**Your task**
The data below should be printed in full, exactly, and without any of its images.

**Data shown**
[Start of Attachment]
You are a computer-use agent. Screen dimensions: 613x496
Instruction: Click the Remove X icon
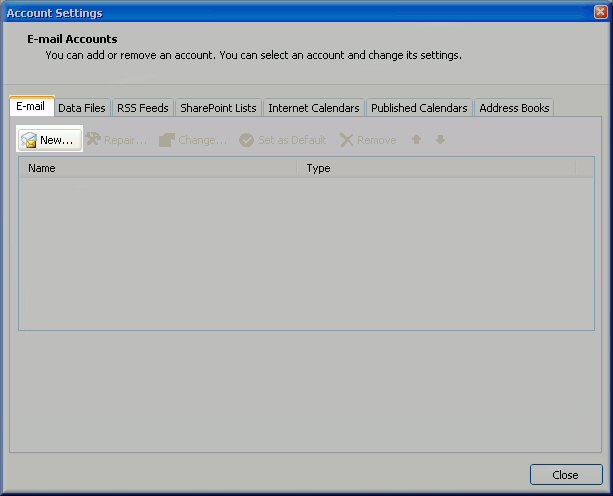347,140
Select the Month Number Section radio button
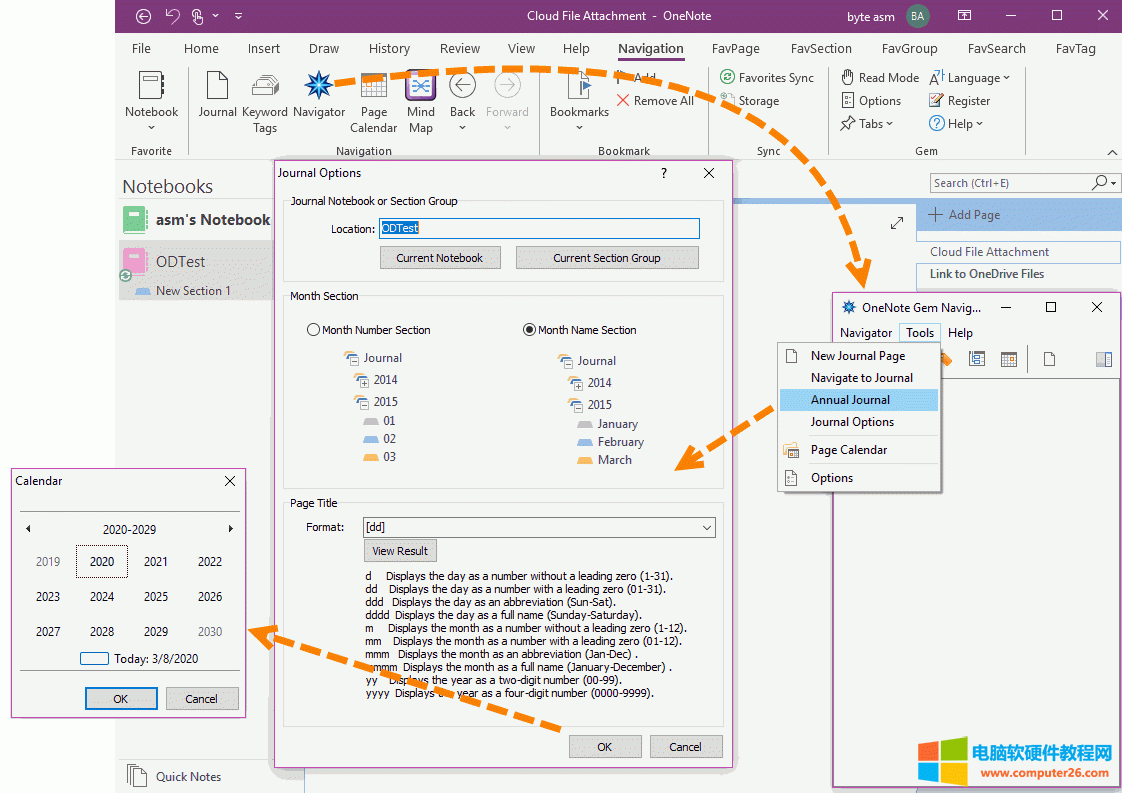This screenshot has height=793, width=1122. coord(314,330)
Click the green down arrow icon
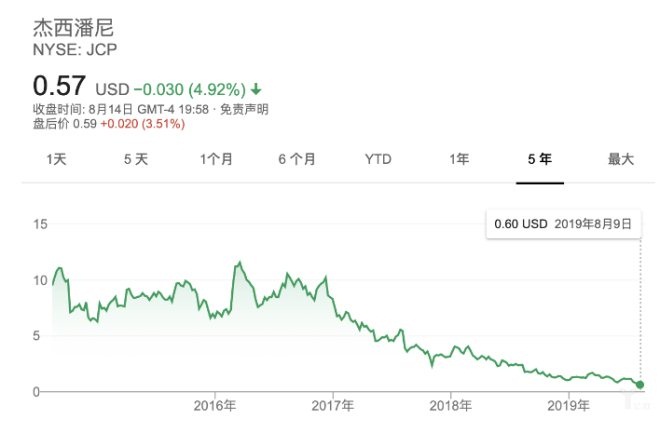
[End of Attachment]
**Written answer**
You are a computer-use agent. Screen dimensions: 613x496
Instruction: Click the Remove X icon
347,140
Select the Month Number Section radio button
This screenshot has height=793, width=1122. coord(314,330)
Click the green down arrow icon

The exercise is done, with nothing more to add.